Luckily, the final throes of the second continually ensnared and speared the insect I had used as a weapon. Somehow, their double sets of wings remained mostly undamaged. I could not say the same for the final bug who was only just starting toward me when I ended the roll on my feet and swiftly knife threw the mandible.

Even if the beesquito dodged it would at least afford me some time to preemptively close the distance. However, the insect simply flew head on into the more or less straight path of the mandible. Two two of them swiftly met only a few feet away from me and the mandible struck with its full length across the insect's chest.

The beesquito all but exploded in midair after its chest folded at an angle over the force of the mandible and its insides burst out of its strained and tearing back plates.
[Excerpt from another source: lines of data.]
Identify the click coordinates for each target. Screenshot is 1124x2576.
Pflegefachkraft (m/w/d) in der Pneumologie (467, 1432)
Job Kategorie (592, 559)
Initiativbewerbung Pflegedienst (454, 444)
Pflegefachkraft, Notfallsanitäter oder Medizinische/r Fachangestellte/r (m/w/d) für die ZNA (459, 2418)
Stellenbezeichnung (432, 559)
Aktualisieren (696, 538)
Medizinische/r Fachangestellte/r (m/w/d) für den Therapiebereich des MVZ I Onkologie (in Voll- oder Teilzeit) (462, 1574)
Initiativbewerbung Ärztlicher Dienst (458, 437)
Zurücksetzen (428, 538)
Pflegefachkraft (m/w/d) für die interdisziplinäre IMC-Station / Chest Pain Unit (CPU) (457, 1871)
By the time the last insect's throes ended the other two were long since dead. After I retrieved my mandible and examined it for any damage to find some small cracks in the lower side of its upper curve. Still, it was more than strong enough to experimentally smash both the insect's mouth tube and stinger in only two or three careful swings apiece.

After that, though, pieces were missing from the network of breakage and I no longer trusted it as a weapon. The weapons of these giant bugs, though, were not much weaker than the original mandibles. There was one last thing I needed to check.

Carefully pinching and ripping open the thick but paper flesh of the insect's lower body around the singer, I find a thick membranous tube within that stretched up into the body like a tube with a slight bulb at the far end.

The tube did not expand in any way but it and the soft bulb surrounded in strands of muscle were filled with pale yellowish-brown fluid. The bulb could squeeze and the stringer could thrust repeatedly to inject prey multiple times. Because the bulb and the base of the stinger were surrounded in tough muscle tissues that they were not detachable like a bee's. These guys were the new assholes of nature, wasps.

Despite the fact that they neither mouth nor stinger were made to come off, they easily slide right out with my strength. However, I could not help but burst the bulbs upon removal which spilled forth all of the venom within. After the first time I was more than smart enough to just start rushing through the process of ripping the stingers out and emptying them inside.